With a few exceptions, much of the coverage has been reasonable. News outlets are searching for reasons behind the sudden spike in the bitcoin price. There’s no shortage of explanations, chief among which point to a whale’s big buy and computer-powered algorithmic hedge fund trading strategies. Of course, if you ask Blockstream’s Samson Mow, the rally may just be a result of good old fashioned supply and demand.
So what’s really behind the bitcoin price’s meteoric 20% rise to cross the $5,000 threshold in a day, sending BTC to its best levels since November? Let’s take a look.
While the 2017 crypto rally was fueled by individual investors, it was reportedly small hedge funds and other crypto firms that triggered the selling in last year’s bear market. Before you write them off, however, consider that it may have been a single order the magnitude of $100 million that was a springboard to yesterday’s buying. According to Reuters citing BCB Group’s Oliver von Landsberg-Sadie, the orders were placed across a trio of crypto exchanges — Coinbase, Kraken, and Bitstamp. Von Landsberg-Sadie explained:
“There has been a single order that has been algorithmically-managed across these three venues, of around 20,000 BTC. If you look at the volumes on each of those three exchanges – there were in-concert, synchronized, units of volume of around 7,000 BTC in an hour.”
eToro Senior Analyst Mati Greenspan pointed out in today’s note that the anonymous nature of crypto makes the mystery order “impossible to prove,” adding:
“The theory is that a single buyer spread a buy order of 20,000 BTC across three major exchanges, thus taking out all of their order books simultaneously. If true, the mystery buyer certainly knew what he was doing. The order buildup above $4,200 that we’ve been talking about would have certainly spurred on the price reaction of his order.”

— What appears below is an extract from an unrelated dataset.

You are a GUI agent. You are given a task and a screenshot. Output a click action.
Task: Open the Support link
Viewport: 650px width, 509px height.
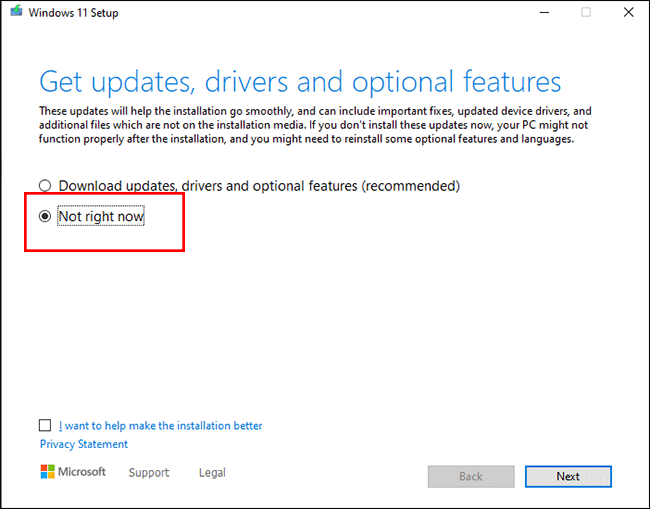tap(149, 473)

While a plausible theory, the catalyst behind the sudden buy order remains unclear.
Hedge Fund Traders
A further explanation of the possible catalyst involves algorithmic hedge funds, which have been launching in earnest over the past six months or so. These computer-fueled trading strategies are blamed for “exaggerating price moves and volatility” in stocks, according to a Bloomberg report. Now algorithmic traders have been flocking to the crypto space, which hitherto was led by retail investors.

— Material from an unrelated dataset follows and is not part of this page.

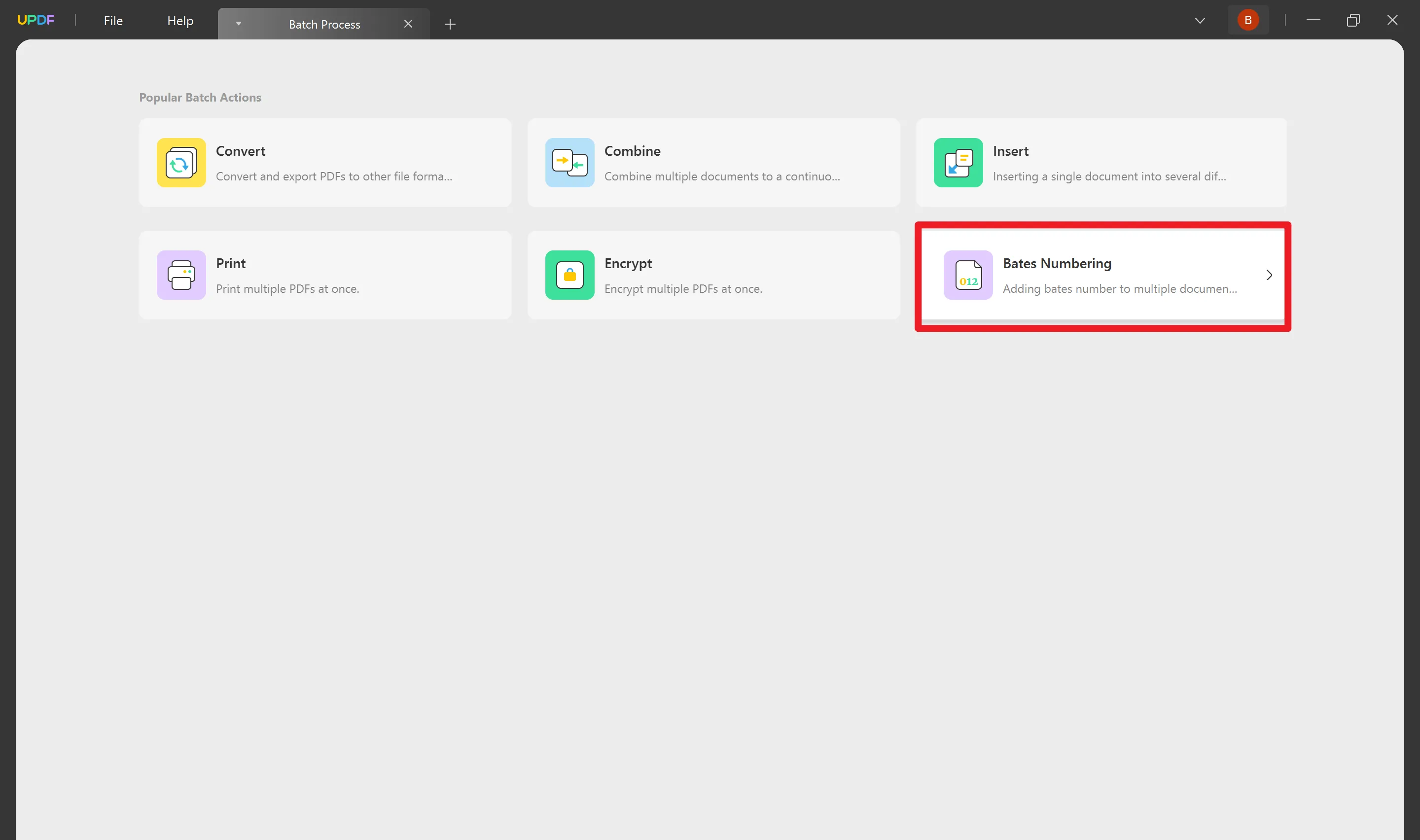Click the Help menu item
1420x840 pixels.
pyautogui.click(x=179, y=20)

Of the crypto hedge funds that have launched since September, nearly half of them are quantitative funds. Similar to the Reuters reports, Bloomberg cites BCB Group’s von Landsberg-Sadie, who said an “automated software set” for the $100 million trade order was likely behind the bitcoin price surge. Incidentally, BCB Group facilitates big algorithmic trades for investors.
“Some people are in the camp where algorithmic trading is a manipulative device, and others are of the view that they are a way to make markets more efficient. I am definitely of the second view,” said von Landsberg-Sadie.
While the bitcoin rally can be chalked up to many things, what’s important to note is that it created a shift in sentiment.
Not only did the bitcoin price rise, but altcoins experienced double-digit percentage gains, too. eToro’s Greenspan explained that “bitcoin is in the driving seat,” as altcoins tend to trade in correlated fashion to their larger peer. Meanwhile, solid trading volume accompanied those gains.
Greenspan stated in his note:
“The volume across the top ten crypto exchanges, as tracked by Messari, is up to about $1.3 billion, which is about $1 billion more than usual.”
Bitcoin’s trading volume alone hovers at $20 billion in the last 24-hour period, which is yet another sign that Crypto Spring is here.